On November 9, 1961, there was filed in the Juvenile Court a verified complaint charging appellant with being the father of an illegitimate child born on July 26, 1960. On the basis of the complaint an information was filed against appellant, and after trial on July 13, 1964, he was found to be the father of the child.

Pointing out the long delay in the proceedings, appellant says he was denied his constitutional right to a speedy trial, or, in the alternative, he says the proceedings were not prosecuted with reasonable diligence. Although paternity proceedings in *340 this jurisdiction have been characterized as quasi-criminal in nature,[1] we have ruled that the object of the proceeding is not to punish, but is to provide support for the child;[2] that in the trial of such cases the standards applicable to a civil trial usually apply;[3] and because such a proceeding is basically a civil one, the constitutional guaranty of the right to a speedy trial in "all criminal prosecutions" does not apply.[4] With respect to the claim of lack of diligence in prosecution, it is apparent that much of the delay was due to the court's overcrowded docket, and some of the delay may be attributed to appellant himself.

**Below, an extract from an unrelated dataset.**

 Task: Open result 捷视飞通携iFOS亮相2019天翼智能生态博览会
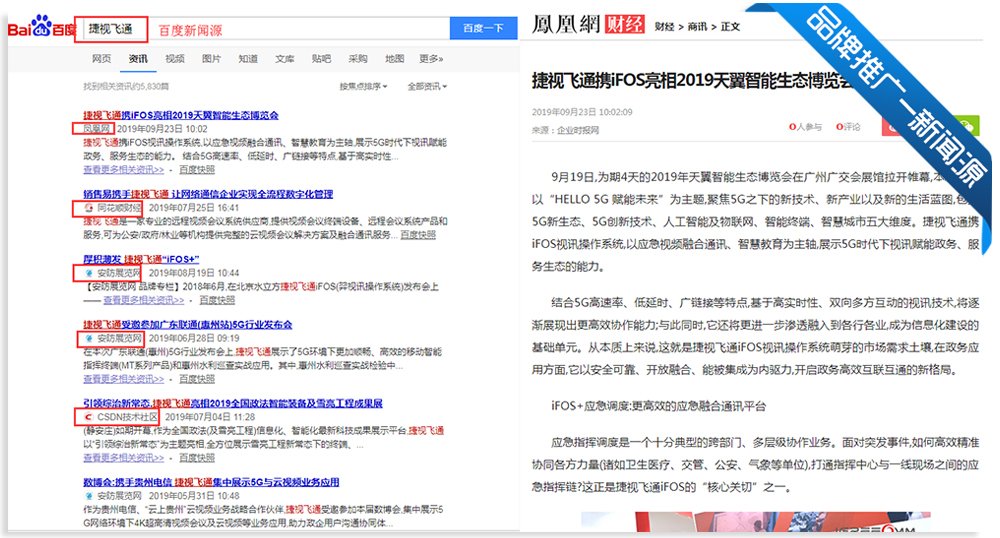pos(180,115)
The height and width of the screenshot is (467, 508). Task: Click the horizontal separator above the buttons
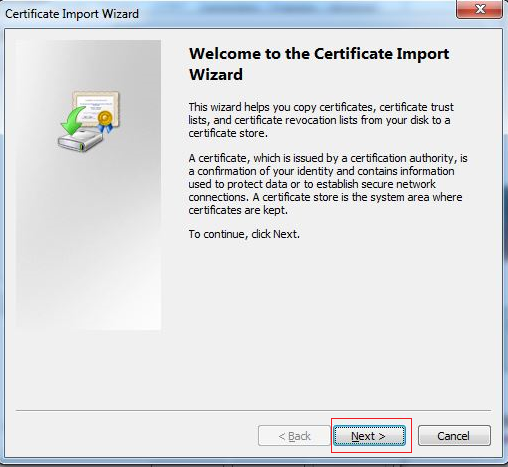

However, there is a basic defect in the proceedings which we cannot ignore. The statute provides that proceedings to establish paternity and provide for the support of a child born out of wedlock "may be instituted * * * within two years after the birth of the child * * *."[5] It further provides that, after the required preliminary procedure, the complaint of the mother be reduced to writing, verified by her, and filed with the court.[6] Upon the filing of such complaint, the statute requires that "the case shall be calendared forthwith for preliminary hearing," (emphasis supplied) and that the clerk of the court "shall issue a summons requiring the accused to appear in court on a day certain for that purpose, * * *.[7]

In this case the complaint and information were filed on November 9, 1961, but no summons was issued until November 30, 1962, but no summons was issued until November 30, 1962. When the summons was served on December 3, 1962, over a year had elapsed since the filing of the complaint and the child was then twenty-eight months old.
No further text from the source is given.